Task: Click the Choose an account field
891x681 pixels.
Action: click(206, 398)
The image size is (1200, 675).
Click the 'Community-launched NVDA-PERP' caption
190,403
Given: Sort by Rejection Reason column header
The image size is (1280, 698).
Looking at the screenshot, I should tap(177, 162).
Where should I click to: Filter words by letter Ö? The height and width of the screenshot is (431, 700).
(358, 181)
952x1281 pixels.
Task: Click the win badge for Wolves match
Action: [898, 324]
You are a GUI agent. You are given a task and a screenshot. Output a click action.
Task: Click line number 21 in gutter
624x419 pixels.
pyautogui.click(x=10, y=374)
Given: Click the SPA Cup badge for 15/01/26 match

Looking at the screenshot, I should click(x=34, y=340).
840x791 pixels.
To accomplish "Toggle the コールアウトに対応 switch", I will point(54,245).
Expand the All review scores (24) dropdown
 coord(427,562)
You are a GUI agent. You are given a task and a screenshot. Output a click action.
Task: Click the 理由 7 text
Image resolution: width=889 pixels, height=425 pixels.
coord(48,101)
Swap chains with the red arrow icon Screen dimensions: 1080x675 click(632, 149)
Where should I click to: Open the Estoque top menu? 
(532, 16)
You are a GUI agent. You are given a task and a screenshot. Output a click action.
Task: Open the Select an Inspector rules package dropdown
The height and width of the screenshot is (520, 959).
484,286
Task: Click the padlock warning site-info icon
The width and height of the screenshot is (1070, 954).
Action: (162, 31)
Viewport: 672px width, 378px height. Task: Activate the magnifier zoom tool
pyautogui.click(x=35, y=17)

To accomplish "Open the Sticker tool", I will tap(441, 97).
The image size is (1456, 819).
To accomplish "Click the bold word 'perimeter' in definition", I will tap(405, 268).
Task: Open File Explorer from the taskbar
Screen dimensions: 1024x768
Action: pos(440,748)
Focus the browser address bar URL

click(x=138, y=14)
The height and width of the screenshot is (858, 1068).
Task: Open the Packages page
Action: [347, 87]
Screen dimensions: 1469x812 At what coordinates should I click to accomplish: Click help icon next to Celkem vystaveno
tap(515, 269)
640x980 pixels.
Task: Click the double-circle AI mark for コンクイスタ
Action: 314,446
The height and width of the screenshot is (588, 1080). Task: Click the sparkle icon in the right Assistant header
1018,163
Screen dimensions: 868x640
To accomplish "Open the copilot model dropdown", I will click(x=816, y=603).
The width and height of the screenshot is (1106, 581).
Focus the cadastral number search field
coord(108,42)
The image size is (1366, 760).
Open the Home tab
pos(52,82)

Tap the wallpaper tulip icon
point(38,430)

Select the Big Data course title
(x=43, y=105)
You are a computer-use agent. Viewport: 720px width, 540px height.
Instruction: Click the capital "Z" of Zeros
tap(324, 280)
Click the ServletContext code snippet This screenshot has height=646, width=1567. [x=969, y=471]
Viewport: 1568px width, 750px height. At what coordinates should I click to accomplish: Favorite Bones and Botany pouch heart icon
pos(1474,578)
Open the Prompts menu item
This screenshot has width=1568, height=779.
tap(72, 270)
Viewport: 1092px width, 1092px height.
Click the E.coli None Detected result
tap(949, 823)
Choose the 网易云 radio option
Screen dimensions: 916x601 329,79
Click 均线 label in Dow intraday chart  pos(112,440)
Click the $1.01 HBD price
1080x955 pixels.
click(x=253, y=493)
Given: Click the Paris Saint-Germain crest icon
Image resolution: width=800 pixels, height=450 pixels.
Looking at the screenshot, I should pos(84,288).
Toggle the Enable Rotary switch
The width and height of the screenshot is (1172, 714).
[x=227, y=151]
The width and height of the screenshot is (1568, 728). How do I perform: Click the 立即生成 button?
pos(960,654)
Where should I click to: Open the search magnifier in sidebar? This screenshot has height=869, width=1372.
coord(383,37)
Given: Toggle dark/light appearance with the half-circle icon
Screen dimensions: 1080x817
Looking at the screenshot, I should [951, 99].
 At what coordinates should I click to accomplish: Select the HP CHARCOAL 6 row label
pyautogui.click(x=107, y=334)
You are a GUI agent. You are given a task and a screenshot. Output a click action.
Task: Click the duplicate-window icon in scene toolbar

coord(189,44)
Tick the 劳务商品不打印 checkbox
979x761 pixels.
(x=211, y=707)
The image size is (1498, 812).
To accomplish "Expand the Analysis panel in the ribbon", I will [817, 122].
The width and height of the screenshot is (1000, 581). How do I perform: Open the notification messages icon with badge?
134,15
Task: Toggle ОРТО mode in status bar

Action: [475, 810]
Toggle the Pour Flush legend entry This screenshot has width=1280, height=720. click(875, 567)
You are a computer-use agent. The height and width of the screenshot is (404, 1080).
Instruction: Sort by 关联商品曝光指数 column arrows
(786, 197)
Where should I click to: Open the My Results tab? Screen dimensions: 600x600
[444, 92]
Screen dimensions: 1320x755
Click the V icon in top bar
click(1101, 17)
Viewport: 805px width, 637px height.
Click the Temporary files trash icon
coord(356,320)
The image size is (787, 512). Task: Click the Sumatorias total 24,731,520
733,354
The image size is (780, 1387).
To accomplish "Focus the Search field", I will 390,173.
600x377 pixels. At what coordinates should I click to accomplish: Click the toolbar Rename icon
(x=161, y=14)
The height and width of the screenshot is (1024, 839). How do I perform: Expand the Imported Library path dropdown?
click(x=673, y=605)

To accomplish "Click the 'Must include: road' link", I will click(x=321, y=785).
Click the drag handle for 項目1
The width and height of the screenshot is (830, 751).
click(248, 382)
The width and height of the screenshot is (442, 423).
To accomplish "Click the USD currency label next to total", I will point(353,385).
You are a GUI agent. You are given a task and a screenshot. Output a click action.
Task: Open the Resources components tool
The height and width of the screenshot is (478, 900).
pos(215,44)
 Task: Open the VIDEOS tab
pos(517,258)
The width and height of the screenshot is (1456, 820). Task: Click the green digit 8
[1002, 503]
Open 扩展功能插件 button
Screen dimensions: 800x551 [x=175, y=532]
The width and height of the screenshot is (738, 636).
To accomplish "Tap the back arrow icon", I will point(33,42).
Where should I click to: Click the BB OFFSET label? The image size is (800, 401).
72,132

◇ ◇ ◇ ◇

* [About this exercise]:
Where the string "computer" occurs in the data, return the whole line.

* [Written answer]:
You are a computer-use agent. Viewport: 720px width, 540px height.
You are a computer-use agent. The height and width of the screenshot is (404, 1080).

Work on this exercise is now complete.